Dataset entries
┄┄┄┄┄┄
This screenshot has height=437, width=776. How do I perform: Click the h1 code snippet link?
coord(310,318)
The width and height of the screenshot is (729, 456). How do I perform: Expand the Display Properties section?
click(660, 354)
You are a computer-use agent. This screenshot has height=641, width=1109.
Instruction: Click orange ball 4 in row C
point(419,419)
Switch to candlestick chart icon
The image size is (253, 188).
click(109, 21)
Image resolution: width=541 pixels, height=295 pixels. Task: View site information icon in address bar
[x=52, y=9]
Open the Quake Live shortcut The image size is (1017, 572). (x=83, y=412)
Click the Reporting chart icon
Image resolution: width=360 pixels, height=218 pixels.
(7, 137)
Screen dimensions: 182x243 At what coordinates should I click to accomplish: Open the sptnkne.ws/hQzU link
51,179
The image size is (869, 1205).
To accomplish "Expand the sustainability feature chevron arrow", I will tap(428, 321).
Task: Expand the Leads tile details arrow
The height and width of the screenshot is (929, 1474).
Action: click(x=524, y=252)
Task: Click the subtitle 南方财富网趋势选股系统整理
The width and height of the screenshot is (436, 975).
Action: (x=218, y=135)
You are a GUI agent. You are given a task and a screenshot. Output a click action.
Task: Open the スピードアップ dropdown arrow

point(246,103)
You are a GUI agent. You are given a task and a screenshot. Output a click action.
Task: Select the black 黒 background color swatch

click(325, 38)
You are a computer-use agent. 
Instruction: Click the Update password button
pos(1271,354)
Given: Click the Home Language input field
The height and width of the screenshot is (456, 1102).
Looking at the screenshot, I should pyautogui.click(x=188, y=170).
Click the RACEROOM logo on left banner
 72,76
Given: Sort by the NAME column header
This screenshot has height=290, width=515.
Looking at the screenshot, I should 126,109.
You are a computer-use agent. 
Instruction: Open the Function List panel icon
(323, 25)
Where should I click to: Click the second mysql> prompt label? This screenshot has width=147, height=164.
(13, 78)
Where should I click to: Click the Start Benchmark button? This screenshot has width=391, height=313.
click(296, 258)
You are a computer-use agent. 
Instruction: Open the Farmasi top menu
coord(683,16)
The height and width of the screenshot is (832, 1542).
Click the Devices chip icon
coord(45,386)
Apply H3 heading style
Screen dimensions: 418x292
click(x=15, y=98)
┄┄┄┄┄┄
YOUR TASK =>
Each line shown above must be repeated exactly.

SOLVED EXERCISE =>
This screenshot has height=437, width=776. How do I perform: Click the h1 code snippet link?
coord(310,318)
The width and height of the screenshot is (729, 456). How do I perform: Expand the Display Properties section?
click(660, 354)
You are a computer-use agent. This screenshot has height=641, width=1109.
Instruction: Click orange ball 4 in row C
point(419,419)
Switch to candlestick chart icon
The image size is (253, 188).
click(109, 21)
Image resolution: width=541 pixels, height=295 pixels. Task: View site information icon in address bar
[x=52, y=9]
Open the Quake Live shortcut The image size is (1017, 572). (x=83, y=412)
Click the Reporting chart icon
Image resolution: width=360 pixels, height=218 pixels.
(7, 137)
Screen dimensions: 182x243 At what coordinates should I click to accomplish: Open the sptnkne.ws/hQzU link
51,179
The image size is (869, 1205).
To accomplish "Expand the sustainability feature chevron arrow", I will tap(428, 321).
Task: Expand the Leads tile details arrow
The height and width of the screenshot is (929, 1474).
Action: click(x=524, y=252)
Task: Click the subtitle 南方财富网趋势选股系统整理
The width and height of the screenshot is (436, 975).
Action: (x=218, y=135)
You are a GUI agent. You are given a task and a screenshot. Output a click action.
Task: Open the スピードアップ dropdown arrow

point(246,103)
You are a GUI agent. You are given a task and a screenshot. Output a click action.
Task: Select the black 黒 background color swatch

click(325, 38)
You are a computer-use agent. 
Instruction: Click the Update password button
pos(1271,354)
Given: Click the Home Language input field
The height and width of the screenshot is (456, 1102).
Looking at the screenshot, I should pyautogui.click(x=188, y=170).
Click the RACEROOM logo on left banner
 72,76
Given: Sort by the NAME column header
This screenshot has height=290, width=515.
Looking at the screenshot, I should 126,109.
You are a computer-use agent. 
Instruction: Open the Function List panel icon
(323, 25)
Where should I click to: Click the second mysql> prompt label? This screenshot has width=147, height=164.
(13, 78)
Where should I click to: Click the Start Benchmark button? This screenshot has width=391, height=313.
click(296, 258)
You are a computer-use agent. 
Instruction: Open the Farmasi top menu
coord(683,16)
The height and width of the screenshot is (832, 1542).
Click the Devices chip icon
coord(45,386)
Apply H3 heading style
Screen dimensions: 418x292
click(x=15, y=98)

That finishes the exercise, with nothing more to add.